Category Theory and Applications: A Textbook for Beginners

I used to believe it was Grothendieck who should be credited with the characterization of category theory as “abstract nonsense,” but that redoubtable source of arcana, Wikipedia, notes that the appellation goes back further, to Steenrod. That said, now some three quarters of a century after the subject’s genesis at the hands of Eilenberg and Mac Lane, it is certainly clear as water that great triumphs in mathematics have come about by virtue of precisely this (less-and-less-)abstract (not-so-)nonsense. I guess it’s fair to say that, at least psychologically if not philosophically, the subject’s quality of abstraction is mitigated by its ubiquity and therefore its familiarity to more and more mathematicians.

It is certainly undeniable that we’re by no means dealing with nonsense: just look at what sub-disciplines rely heavily on category theory (and homological algebra), from algebraic topology through algebraic geometry (in the wake of Grothendieck) to knot theory. I mention the latter in light of, for example, the beautiful 2011 result by Kronheimer and Mrowka that, unlike the vaunted Jones polynomial, Khovanov homology detects the unknot — and Khovanov homology is the so-called categorification of the Jones polynomial, meaning that the Euler characteristic of the Khovanov complex is nothing less than the Jones polynomial. So we can see in this single example a more than sufficient raison d’être for any all things categorical. And there’s so much more: try to imagine sheaf cohomology without the scaffolding afforded by abelian categories (of sheaves) or doing algebraic topology without the notion of homotopy category in place.

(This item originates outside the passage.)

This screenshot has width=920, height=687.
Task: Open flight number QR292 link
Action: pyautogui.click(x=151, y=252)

All right, then, if there’s ample reason to study category theory, then there’s ample reason for a book like this: it’s for beginners, and it includes applications, including a lot of concrete ones. To start with the latter, yes: Grandis does right by them. His chapters 4, 5, and 6 concern, respectively, applications in algebra, in topology, and in homological algebra. These are pretty beefy applications, including, e.g. varieties of algebras, simplicial sets, and (of course!) additive and abelian categories. And then his 7th chapter is concerned with higher dimensional category theory, which is certainly the right thing to do in view of, for example, what I mentioned above: categorification fits naturally in a framework in which one passes beyond categories, i.e. one goes from sets to categories to 2-categories (cf. p. 247 ff. of Grandis’ book) to 3-categories and so on, to \(n\)-categories. So, without doubt, Grandis is quite up to date with this book: the latter material is pretty avant garde.

The book is laid out very effectively, starting with the obligatory overture dealing with categories, functors, and natural transformations, then hitting limits and colimits, and then going at adjunction and monads with some zest. Throughout, some familiar bells are ringing in the distance — well, for me they’re pretty faint. But, after all, my own exposure to this sort of stuff goes back to my reading Saunders Mac Lane’s Homology way back in the 1980s.

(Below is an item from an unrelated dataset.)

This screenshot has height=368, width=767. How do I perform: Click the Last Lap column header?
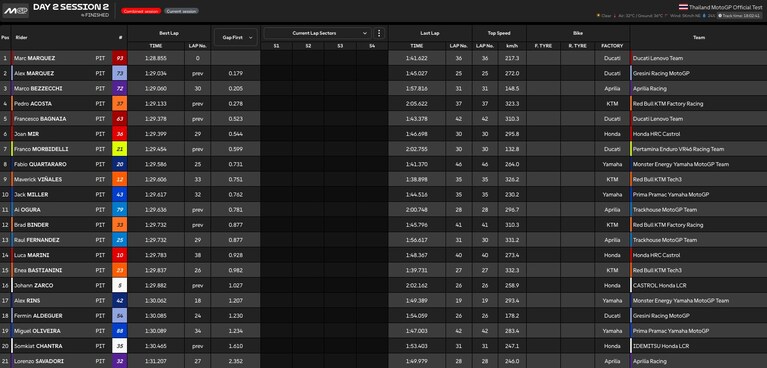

I guess all this attests to how very much alive this subject is, and I am very happy to have Grandis’ book in my collection. It’s well written and is peppered with sections titled, “exercises and complements.” Clearly the reader needs to take these very seriously. I personally find exercises in category theory and homological algebra very satisfying because of their architecture and their minimalist quality: it’s a lot of fun for it all to come down to dancing all over a commutative diagram or two and to draw a lot of arrows. I like the subject a great deal, and I think this is a good book to learn it from.

Michael Berg is Professor of Mathematics at Loyola Marymount University in Los Angeles, CA.